In your terminal, run
sqlcoder launch
With this, you will be able to connect straight to your database, so you can add your metadata and query it visually.
The code in this repo (what little there is of it) is Apache-2 licensed. The model weights have a CC BY-SA 4.0
license. The TL;DR is that you can use and modify the model for any purpose – including commercial use. However, if you modify the weights (for example, by fine-tuning), you must open-source your modified weights under the same license terms.

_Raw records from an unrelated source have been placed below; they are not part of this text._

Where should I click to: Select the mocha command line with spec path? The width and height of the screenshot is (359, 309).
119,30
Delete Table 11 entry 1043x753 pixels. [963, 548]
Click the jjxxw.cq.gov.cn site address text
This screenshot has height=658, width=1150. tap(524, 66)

Defog was trained on more than 20,000 human-curated questions. These questions were based on 10 different schemas. None of the schemas in the training data were included in our evaluation framework.

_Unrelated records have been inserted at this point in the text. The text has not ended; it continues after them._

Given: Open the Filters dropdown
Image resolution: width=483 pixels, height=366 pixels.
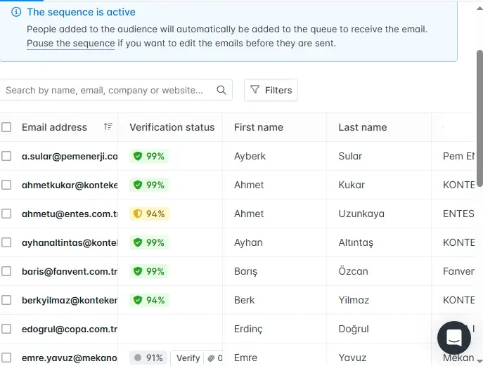Looking at the screenshot, I should click(x=271, y=90).
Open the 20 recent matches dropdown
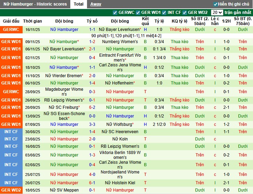The height and width of the screenshot is (194, 253). coord(216,13)

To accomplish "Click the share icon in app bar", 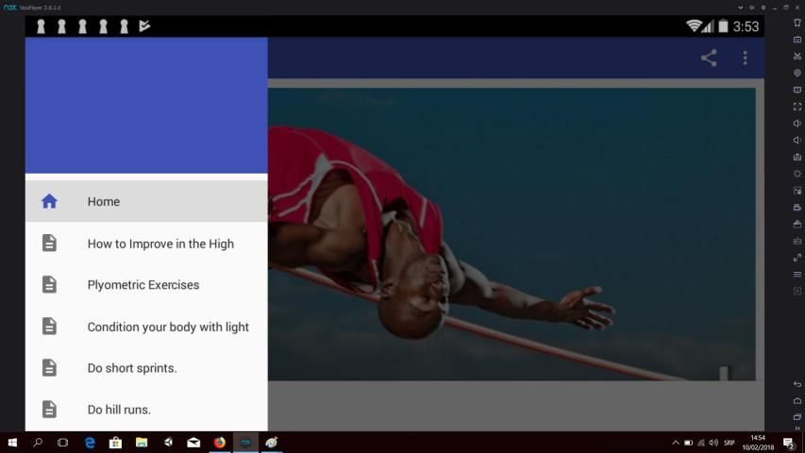I will 708,59.
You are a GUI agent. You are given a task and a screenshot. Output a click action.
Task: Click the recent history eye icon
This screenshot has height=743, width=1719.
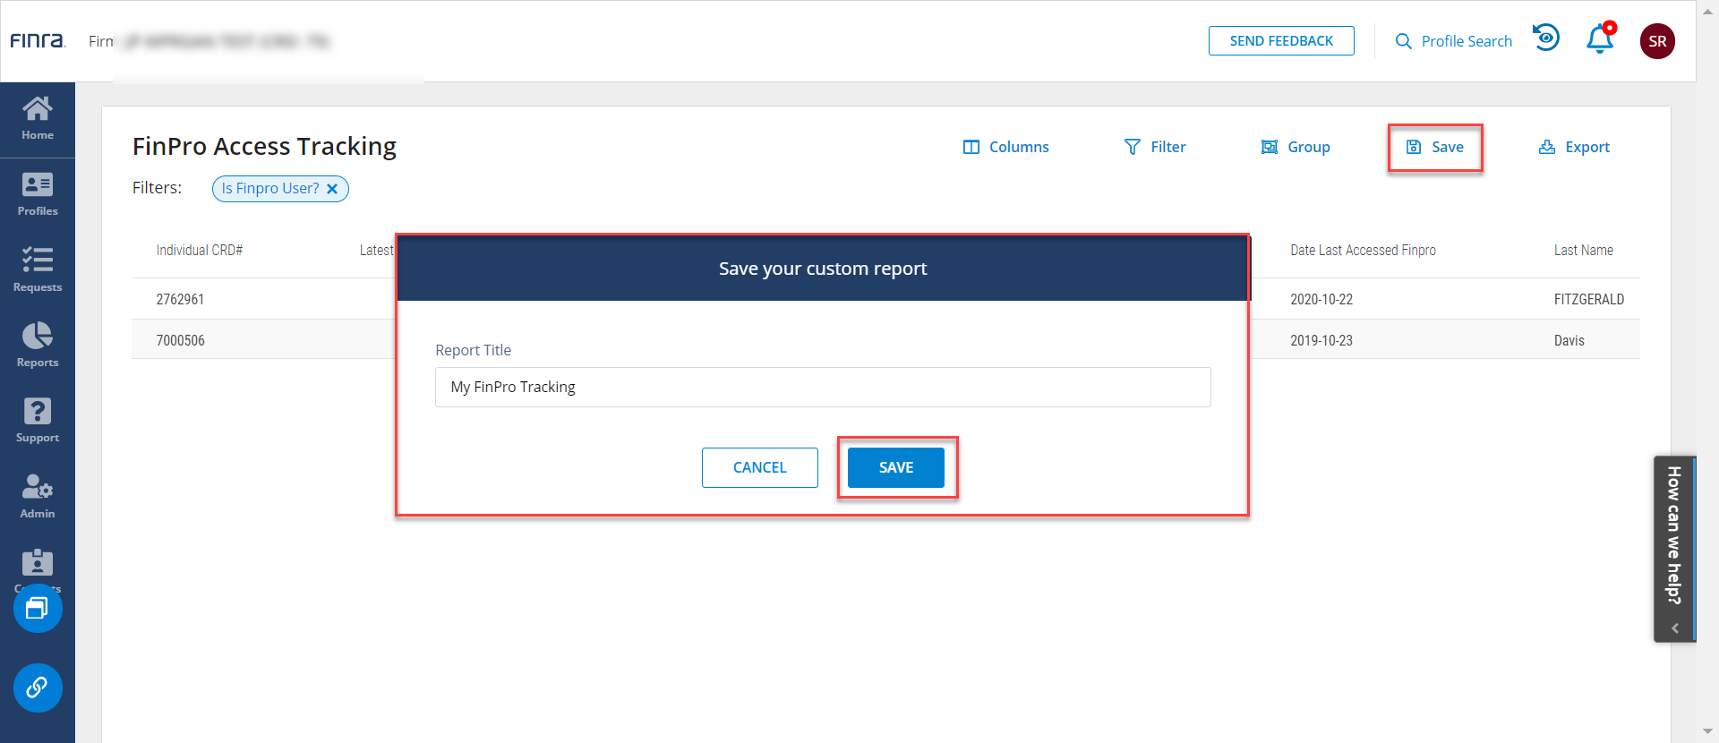coord(1546,38)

You can read more about our training approach and evaluation framework.
We classified each generated question into one of 6 categories. The table displays the percentage of questions answered correctly by each model, broken down by category. | date | group_by | order_by | ratio | join | where | |
---|---|---|---|---|---|---|---|
sqlcoder-70b | 96 | 91.4 | 97.1 | 85.7 | 97.1 | 91.4 | |
sqlcoder-7b-2 | 96 | 91.4 | 94.3 | 91.4 | 94.3 | 77.1 | |
sqlcoder-34b | 80 | 94.3 | 85.7 | 77.1 | 85.7 | 80 | |
gpt-4 | 72 | 94.3 | 97.1 | 80 | 91.4 | 80 | |
gpt-4-turbo | 76 | 91.4 | 91.4 | 62.8 | 88.6 | 77.1 | |
natural-sql-7b | 56 | 88.6 | 85.7 | 60 | 88.6 | 80 | |
sqlcoder-7b | 64 | 82.9 | 74.3 | 54.3 | 74.3 | 74.3 | |
gpt-3.5 | 72 | 77.1 | 82.8 | 34.3 | 65.7 | 71.4 | |
claude-2 | 52 | 71.4 | 74.3 | 57.1 | 65.7 | 62.9 |
You can use SQLCoder via the transformers
library by downloading our model weights from the Hugging Face repo. We have added sample code for inference on a sample database schema.
python inference.py -q "Question about the sample database goes here"
# Sample question:
# Do we get more revenue from customers in New York compared to customers in San Francisco? Give me the total revenue for each city, and the difference between the two.
You can also use a demo on our website here
SQLCoder-34B has been tested on a 4xA10 GPU with float16
weights. You can also load an 8-bit and 4-bit quantized version of the model on consumer GPUs with 20GB or more of memory – like RTX 4090, RTX 3090, and Apple M2 Pro, M2 Max, or M2 Ultra Chips with 20GB or more of memory.